With Mets pitchers Matt Harvey, Noah Syndergaard, Steven Matz and Jacob deGrom on the horizon, Schwarber better be focused. Do those names make any Cubs fans nervous? Maybe a little now, but we'll see how that changes after the weekend. Harvey starts against Lester in Game 1 on Saturday.

Back in 2007 and '08, Piniella liked to say that Chicago got too high when the Cubs were good and too low when they were bad, and he was absolutely correct. While the Cubs swept the season series from New York 7-0, they haven’t played one another since early July. The Mets are a much more dangerous team now. Before the trade deadline, they added outfielder Yoenis Cespedes, one of the early targets of the Theo Epstein regime.

The Cubs are more dangerous too. They didn't get hot until August and they haven't cooled off yet. They won a one-game wild-card playoff against the Pittsburgh Pirates and ended the NLDS in four games. A possible seven-game series would be uncharted waters, but the young Cubs can swim.

“We’ve got to be able to pace ourselves,” Schwarber said. “Make sure we don’t get too high, don’t get too low, stay the same ball team we were, and good things will happen.”

He’s only 22 with 288 big league plate appearances, but Schwarber’s maturity is representative of his teammates, who vary between feigning ignorance of the playoff pressure and embracing it.

Arrieta, who will start Game 2 in Queens, acknowledged that he has expended extra mental energy before his playoff starts. That he’s aware of it is why Arrieta is a special pitcher.

“Physically, I’m fine,” he said. “The playoff atmosphere can drain you of energy mentally, and you spend a lot of brainpower throughout the day contemplating things, thinking about different scenarios, and it can be taxing.
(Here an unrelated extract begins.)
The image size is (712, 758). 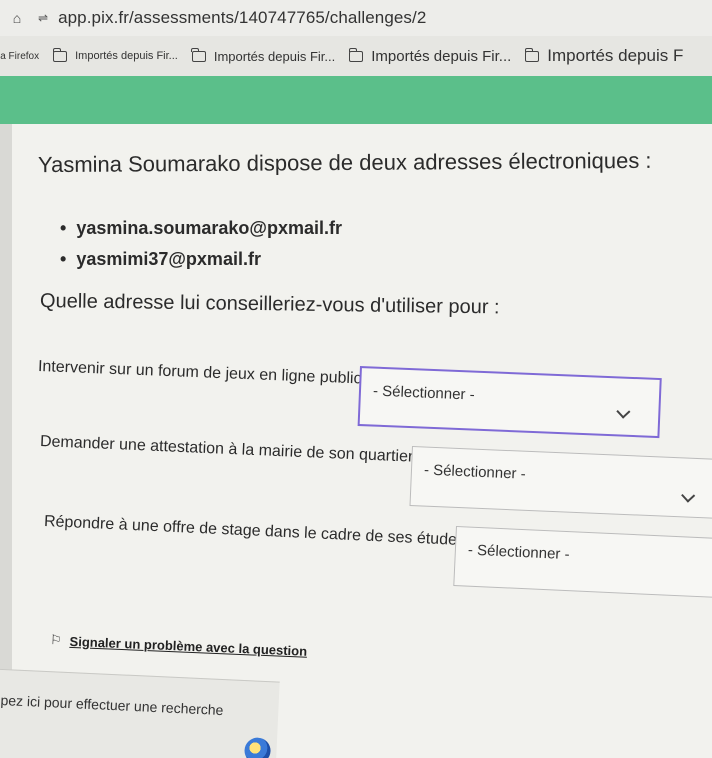 What do you see at coordinates (17, 18) in the screenshot?
I see `home-icon: ⌂` at bounding box center [17, 18].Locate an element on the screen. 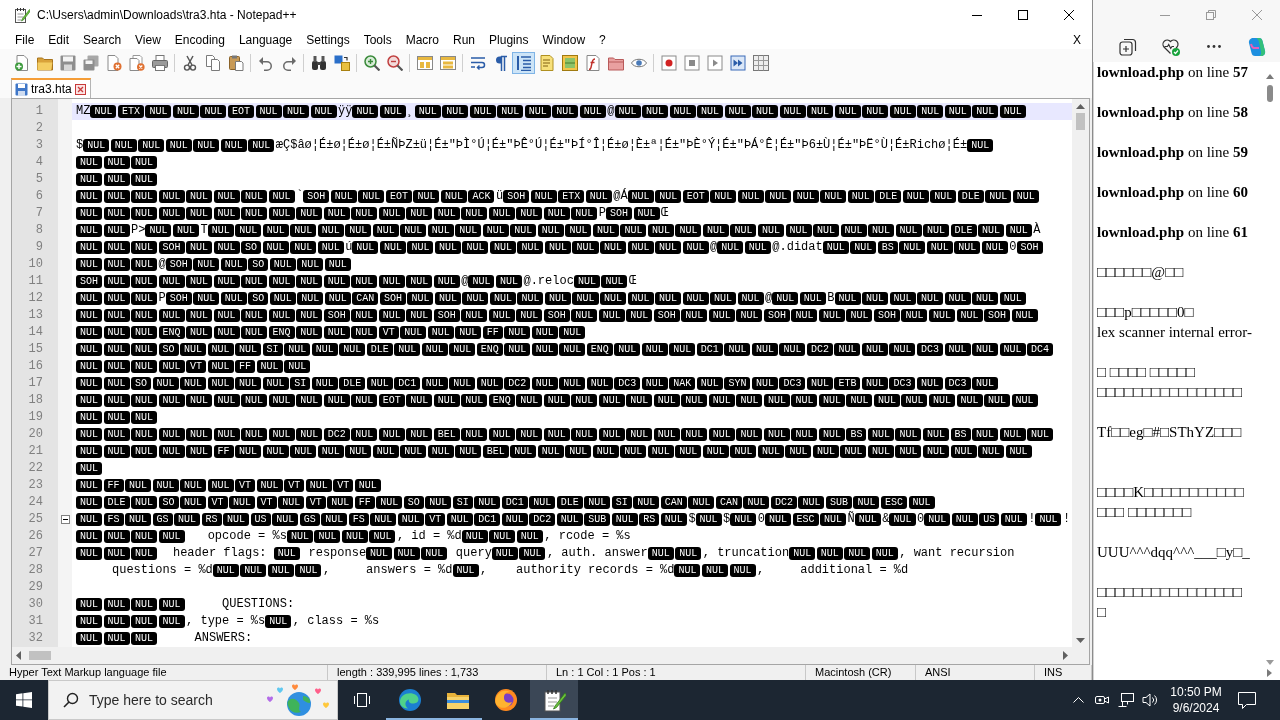  code-text: @.didat is located at coordinates (798, 248).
Sometimes it can translate into some physical fatigue. I think being able to understand how to handle these playoff atmospheres and situations -- especially leading into the game -- is going to do me a lot more good going into this series.”

The Cubs are self-aware, self-assured and self-motivated. This is their series to win and their chance to make history instead of repeat it.